**Travail à faire:**
a. Recopiez le passage de l'extrait sur l'augmentation de capital en commençant aux mots « Ce dernier en » et en vous arrêtant après « de la crise. ».
b. Relevez dans l'extrait sur l'augmentation de capital tous les montants exprimés en euros.

**Extrait:**
━━━
Augmentation de capital ou cession partielle ?

Ce dernier en effet détient le pouvoir de maintenir le cours de l’action (Euronext Paris) dans des proportions douloureuses mais encore tolérables – autour de 10 euros, après avoir culminé à 24 euros avant l’irruption de la crise.

Il détient aussi les clés de ce qui apparaît de plus en plus inexorable : une augmentation de capital, d’abord pour panser les plaies et les séquelles de la profonde blessure, le tarissement des recettes dans la totalité des pôles, ensuite pour lorgner de possibles acquisitions stratégiques – ce fut le cas en juillet, avec la reprise du salon de la mode Tranoï à la barre du Tribunal de commerce de Paris -, et plus globalement pour soutenir une croissance selon l’analyste financier Florian Cariou (Midcap Partners) « anormalement consommatrice de capital ». La levée de fonds, annoncée le 16 avril, de l’Anglais Informa (1,08 milliard d’euros) épouse d’ailleurs cette logique.
━━━
**Données fournies:**
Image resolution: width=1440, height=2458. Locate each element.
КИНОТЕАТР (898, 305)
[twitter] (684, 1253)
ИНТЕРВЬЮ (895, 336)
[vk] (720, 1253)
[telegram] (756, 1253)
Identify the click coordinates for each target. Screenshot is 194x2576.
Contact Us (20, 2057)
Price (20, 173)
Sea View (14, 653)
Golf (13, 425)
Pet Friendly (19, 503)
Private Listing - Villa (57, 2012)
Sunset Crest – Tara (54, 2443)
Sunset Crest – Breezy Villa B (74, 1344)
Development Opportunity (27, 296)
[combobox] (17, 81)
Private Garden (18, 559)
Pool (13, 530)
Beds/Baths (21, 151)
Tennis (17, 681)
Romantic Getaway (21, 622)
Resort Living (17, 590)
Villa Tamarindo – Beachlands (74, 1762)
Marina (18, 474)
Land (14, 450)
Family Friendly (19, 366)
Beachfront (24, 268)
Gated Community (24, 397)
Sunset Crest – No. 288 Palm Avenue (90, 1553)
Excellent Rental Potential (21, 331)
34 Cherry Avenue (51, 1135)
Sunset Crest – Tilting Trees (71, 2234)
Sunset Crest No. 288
━━━
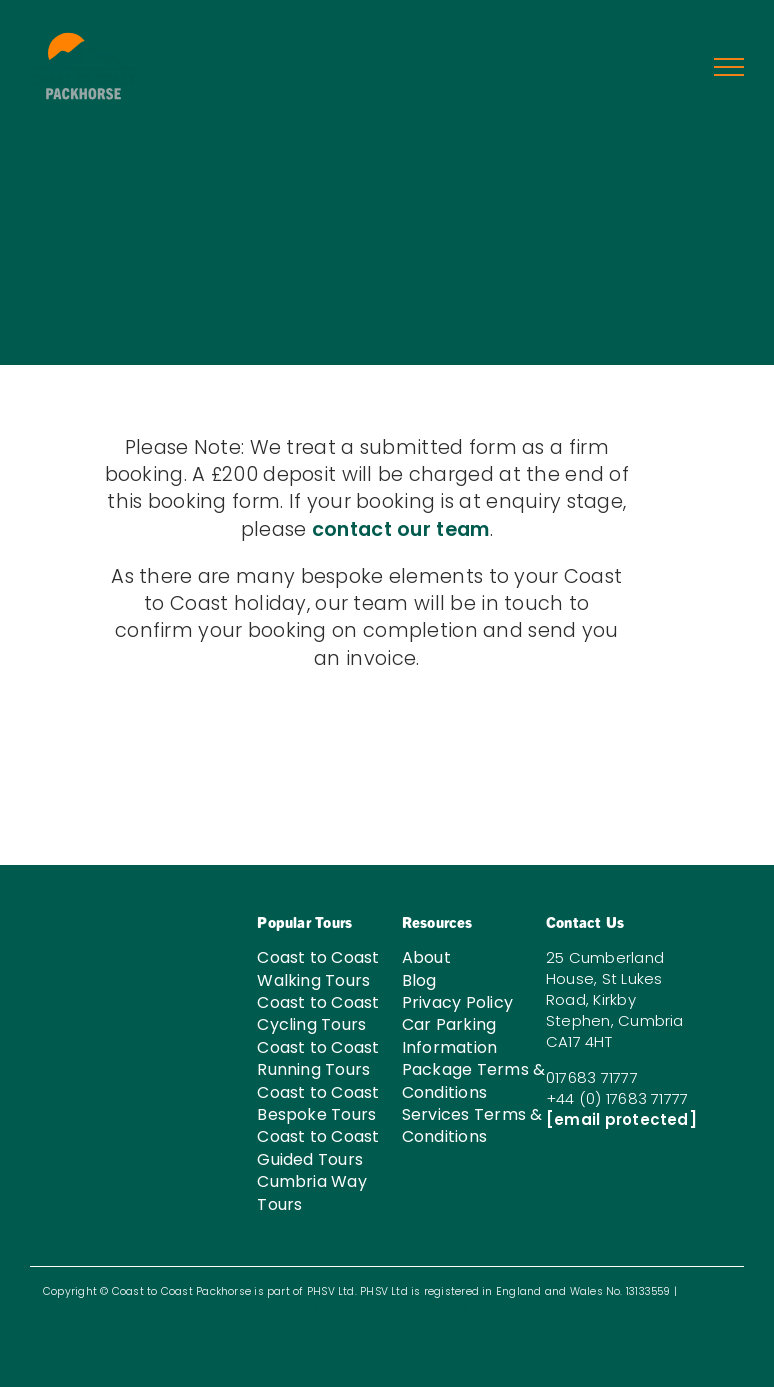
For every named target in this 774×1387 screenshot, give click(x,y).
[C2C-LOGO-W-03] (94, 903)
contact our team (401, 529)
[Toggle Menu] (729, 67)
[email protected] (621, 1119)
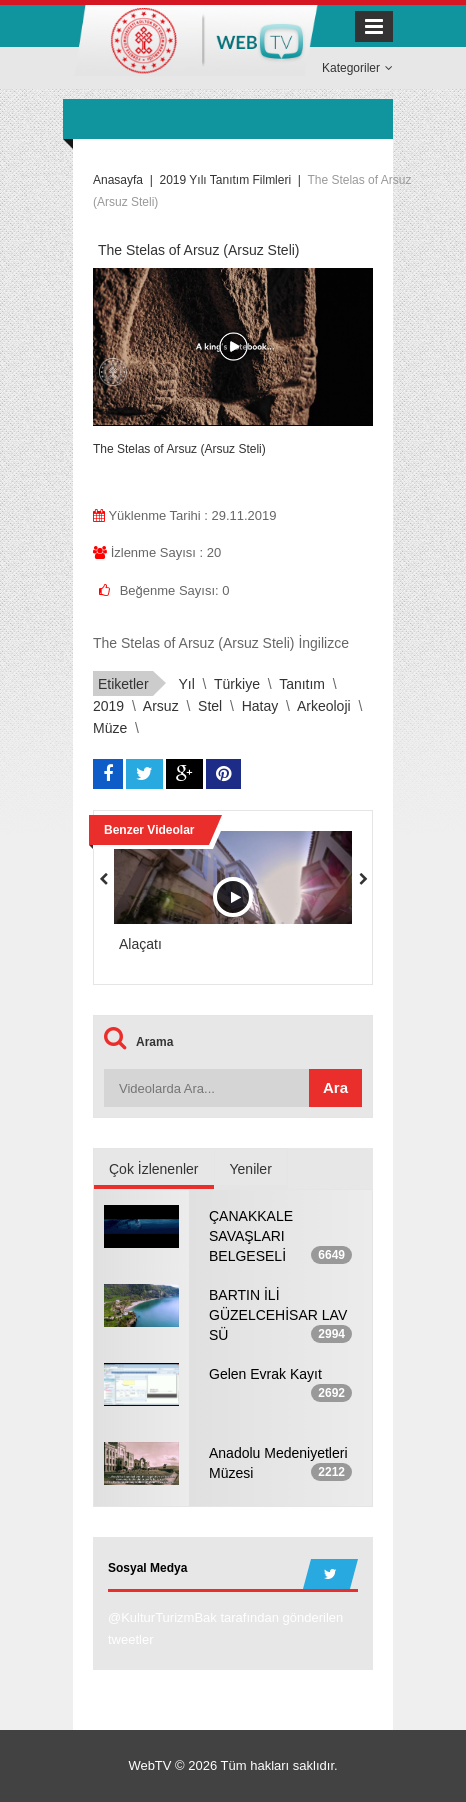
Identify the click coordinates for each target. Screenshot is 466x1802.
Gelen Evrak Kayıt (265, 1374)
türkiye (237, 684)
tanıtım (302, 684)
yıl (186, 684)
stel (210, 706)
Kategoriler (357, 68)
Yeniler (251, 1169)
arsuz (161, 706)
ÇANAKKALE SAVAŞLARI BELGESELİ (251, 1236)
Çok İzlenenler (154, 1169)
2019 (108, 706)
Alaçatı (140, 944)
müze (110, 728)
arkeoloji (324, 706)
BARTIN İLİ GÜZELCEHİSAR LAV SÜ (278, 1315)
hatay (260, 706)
━━━
**Corrigés détaillés:**
a.
Ce dernier en effet détient le pouvoir de maintenir le cours de l’action (Euronext Paris) dans des proportions douloureuses mais encore tolérables – autour de 10 euros, après avoir culminé à 24 euros avant l’irruption de la crise.

b.
- 10 euros
- 24 euros
- 1,08 milliard d'euros